— begin Dataset excerpts —
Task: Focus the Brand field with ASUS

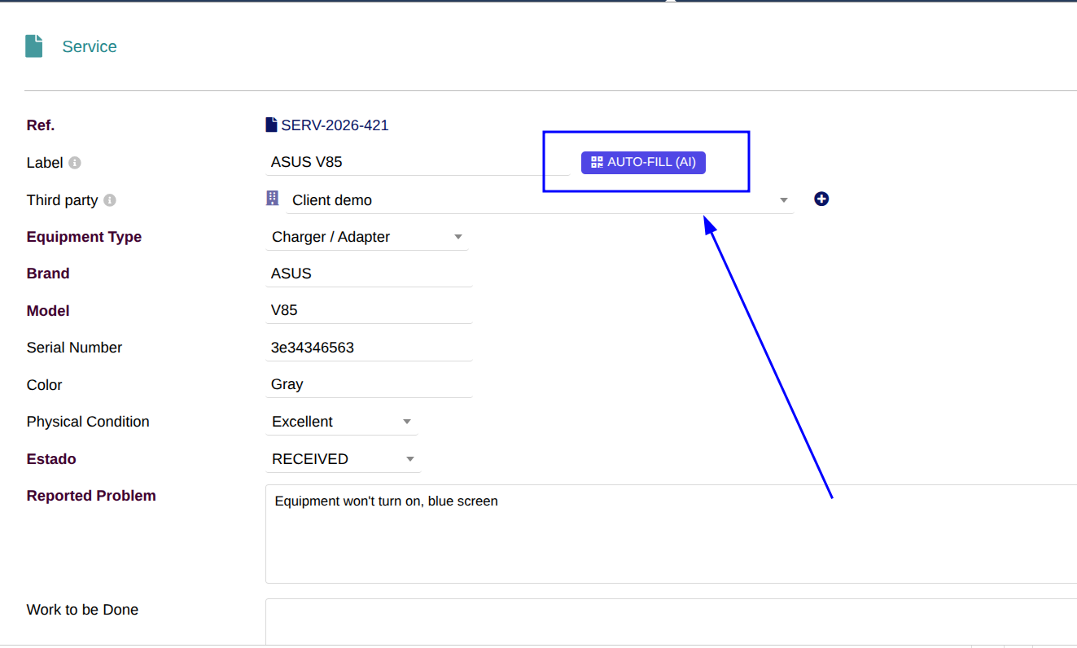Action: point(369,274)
— end Dataset excerpts —
— begin Dataset excerpts —
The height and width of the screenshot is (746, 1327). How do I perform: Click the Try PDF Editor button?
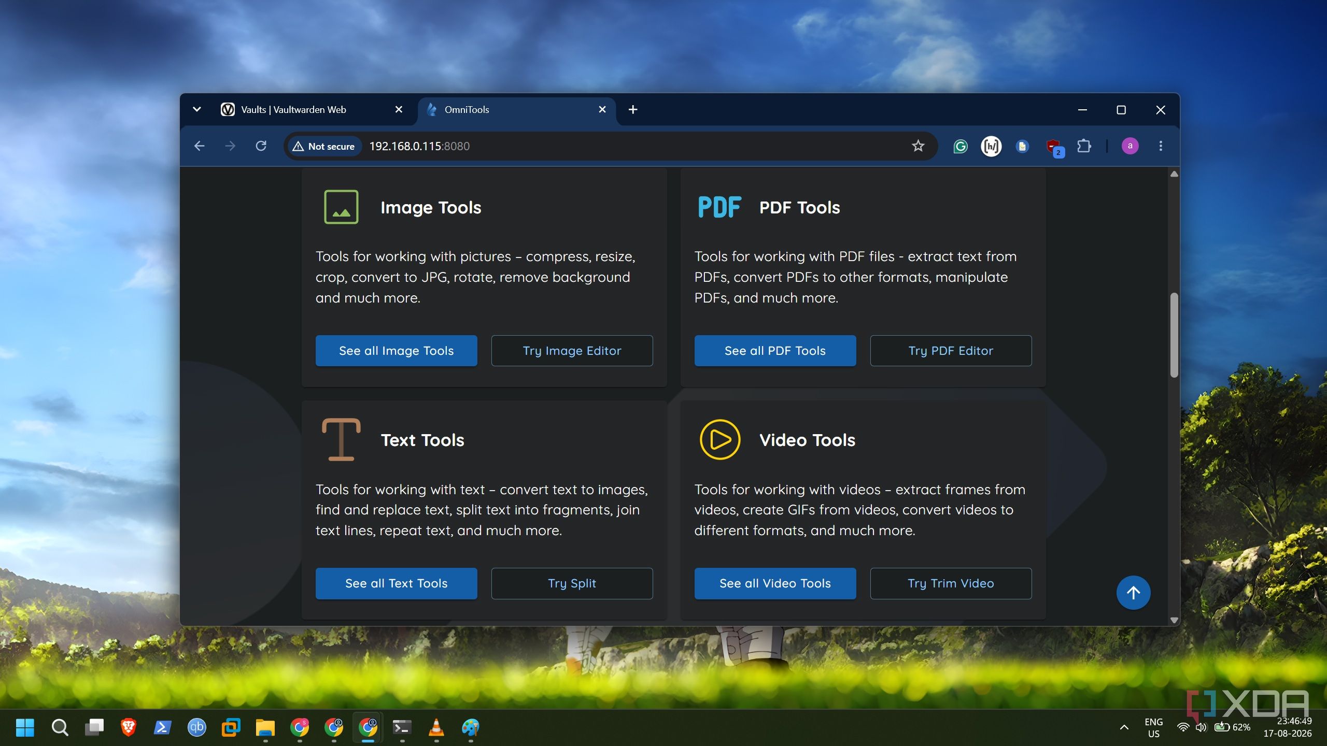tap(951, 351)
— end Dataset excerpts —
— begin Dataset excerpts —
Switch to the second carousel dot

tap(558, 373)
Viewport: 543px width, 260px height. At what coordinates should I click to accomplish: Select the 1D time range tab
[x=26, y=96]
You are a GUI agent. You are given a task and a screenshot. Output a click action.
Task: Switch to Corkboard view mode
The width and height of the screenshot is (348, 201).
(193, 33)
— end Dataset excerpts —
Rewrite the entries from the line with "The height and" to the line with "tap(951, 351)", both lines included, with their requests, and scale every coordinate in the answers by 1.15, rounding to whole numbers with halves rounded up. Reproduce only those lines, and leave out the pictures.

The height and width of the screenshot is (746, 1327). How do I perform: Click the Try PDF Editor button?
tap(1094, 404)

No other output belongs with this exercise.